Two things happened. With things broken for a while between my partner and I, I felt lost in the world of writing. He had always been my motivator and my biggest fan. The other thing that happened was that I would watch hours a day of other content creators like myself tearing books apart in their reviews and it broke me. This is not to say that books should not be criticized or reviewed. But more to say that for me personally, standing in the middle of that crowd, I started to think, I can NEVER live up to these expectations. I can never make them all happy. And while it may seem obvious that “You can’t please them all,” this was something that would stunt my passion for writing for nearly 2 years.
And that brings us here. I’m in the middle of one novel and have ideas and an outline for two more. And for the first time in a long time, I WANT to write. But now I worry that I’ve forgotten how.
So I’ve decided to take it in baby steps. Three things I think can make a huge difference and get me writing again.
The Hero’s Journal
The first thing I have started doing is working with the Hero’s Journal. This is a Journal that helps you to choose a goal and work towards it with self affirmations but it does it in a fun way, making the whole thing feel like an epic quest. I’ll add a link to the Journal so you can check it out but it’s always seemed like such a fun idea and I think “Falling Back in Love with Writing and Publishing a New Book” makes for a worthy quest if ever there was one.
Here is the link to the Hero’s Journal if you’re interested in checking it out for yourself.
RPG Writing Exercise
Something else I want to do is write something that’s super low stakes as a warm up to writing each day. Something I can really have fun with in order to help remove some of the weight I’ve put on my back as I try to write the next books in two series I’ve been working on for years. Each of those have so many story lines to tie up and many fans to please and I want so badly to do it right that I often let that terrify me. So, I’ve decided to do some brainstorming, free writing exercises in the form of a tabletop RPG played solo and in a very loose journal form.
For my first experiment with this, I will be working with the new RPG Wanderhome which is Tabletop RPG about empathy and a journey of kindness. In a way, I hope that this will be meditative and perhaps I will learn to share some of that empathy and kindness with myself.
I also plan to share this portion of all of this here on the blog. Maybe no one will care to read it and that’s okay. It’s for me and posting it is a way to hold myself accountable. Though if it does resonate with you, please let me know!
Actually making time to Write
The third is the most obvious. All of this comes down to making time every single day to write. Not necessarily to write the novels I’m so desperate to finish, although my hope is that they will be worked on as well. But simply to write. Anything. Whether it’s journaling in the Hero’s Journal, free writing and brainstorming with Wanderhome or actual novel writing, I just want to write again. I want to rediscover this thing I had so much passion for.
And that’s the plan. It’s a plan I made for me, by me and I have no idea if it will work. I’ll be positing updates on this blog to hopefully keep myself accountable. Back when I made this blog, it was called Jaysen Headley Writes because I wanted a centralized hub for all my writing projects.

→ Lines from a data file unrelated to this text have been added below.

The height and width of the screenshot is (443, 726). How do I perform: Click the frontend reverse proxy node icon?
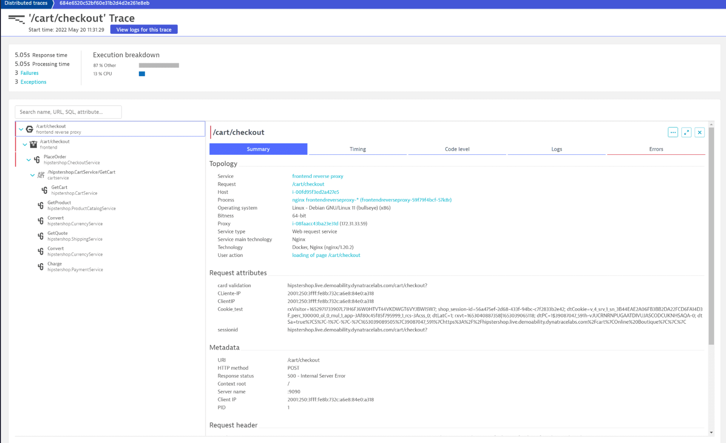coord(30,129)
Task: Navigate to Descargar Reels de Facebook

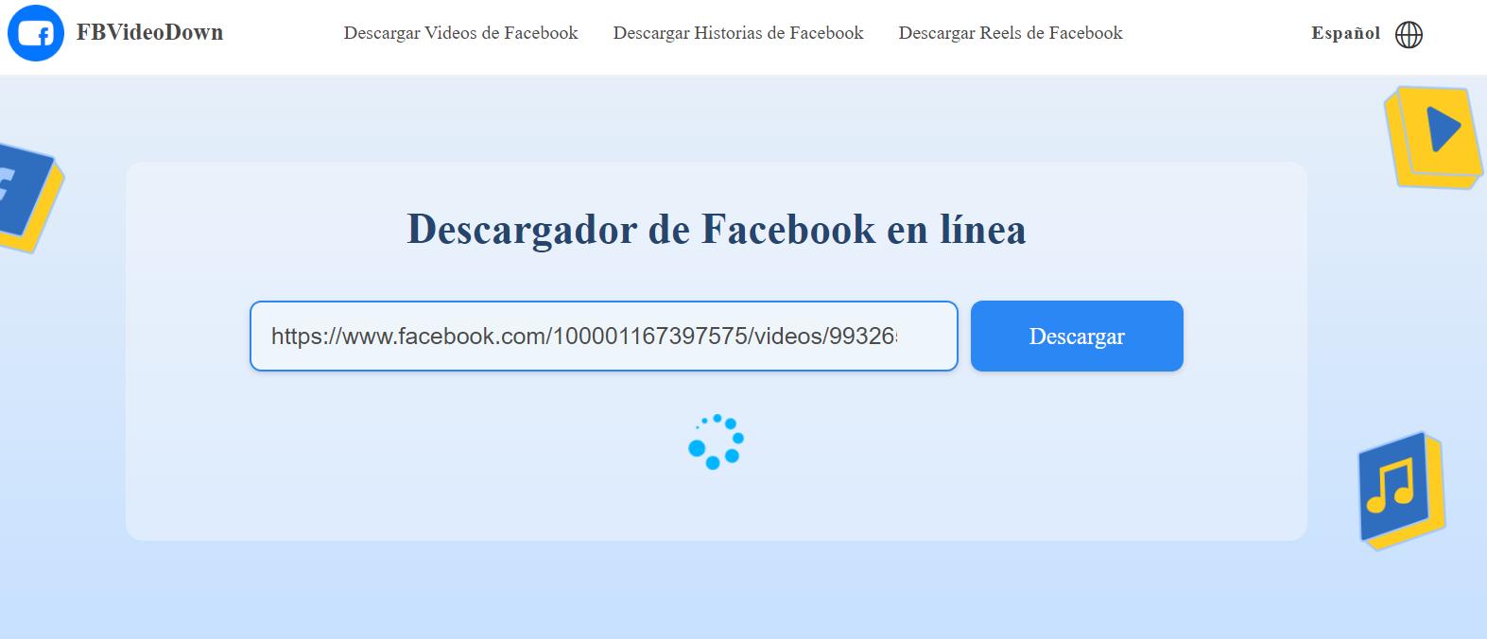Action: coord(1010,33)
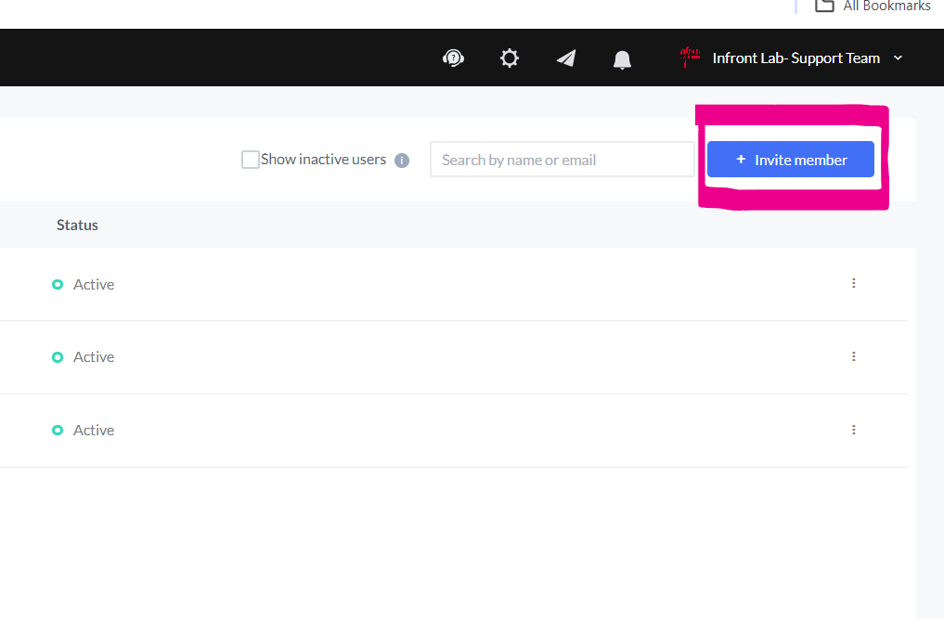Click the All Bookmarks folder icon

click(x=822, y=6)

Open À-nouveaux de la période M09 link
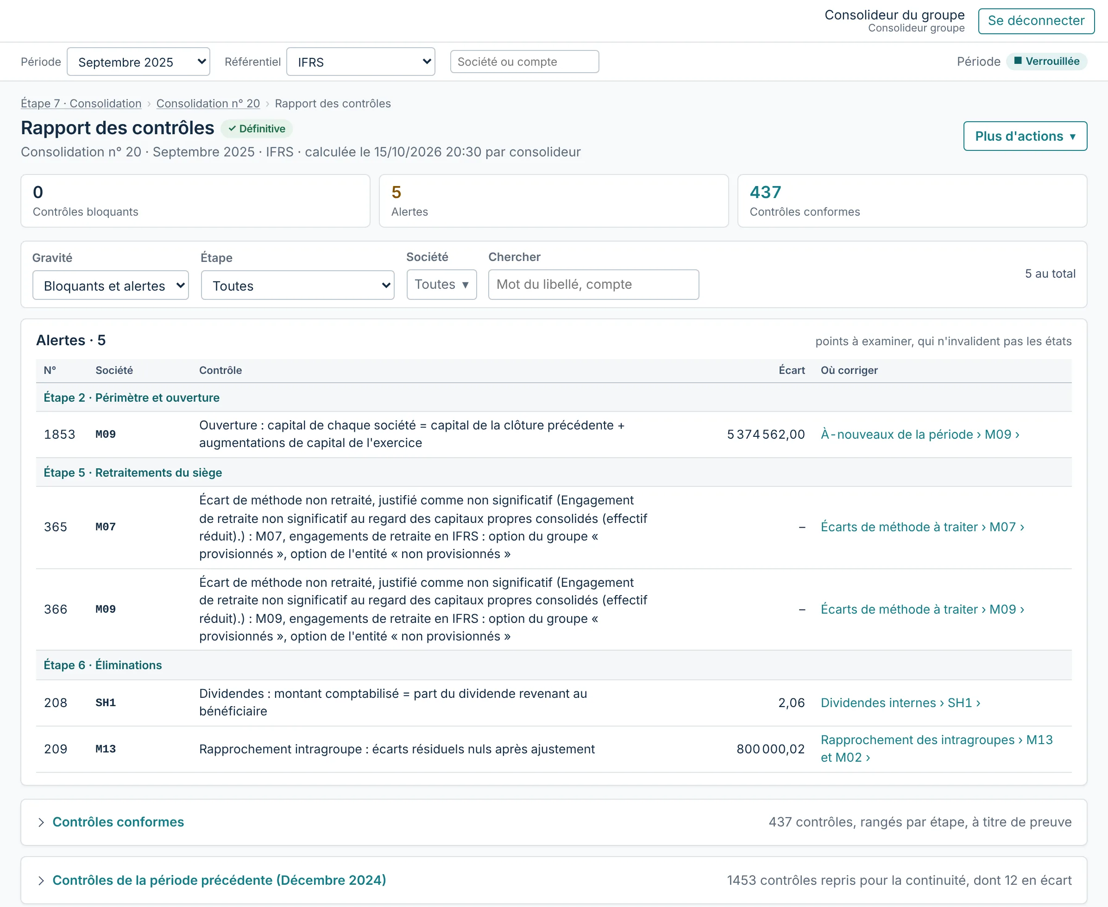920,435
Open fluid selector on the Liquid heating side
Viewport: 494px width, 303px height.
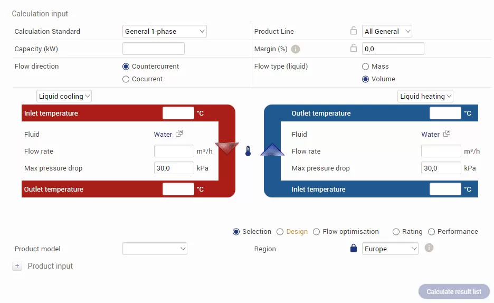447,134
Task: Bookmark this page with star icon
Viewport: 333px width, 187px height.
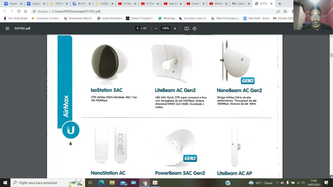Action: [285, 11]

Then, I turned around and made this blog about everything BUT my writing. In truth, my writing scares me. I’m the kind of writer who often hates their work as an extension of hating themselves, but at some point that has to stop. At some point, I have to learn to tell myself that I am enough, even if that isn’t someone else’s best. I miss writing so much and I’ve let myself and what I think others will think hold me down for so long, I don’t even know if I remember how to stand. But as every great storyteller will remind you and me, every great journey begins with a single step.
So here it is. This post is my first step. And I am absolutely terrified. But in that fear, I think of this quote from the manga Yoshi no Zuikara: The Frog in the Well Does Not Know the Ocean. Maybe I am scared to death, but that’s okay, because Today, I Resolved Not to Throw Myself Away.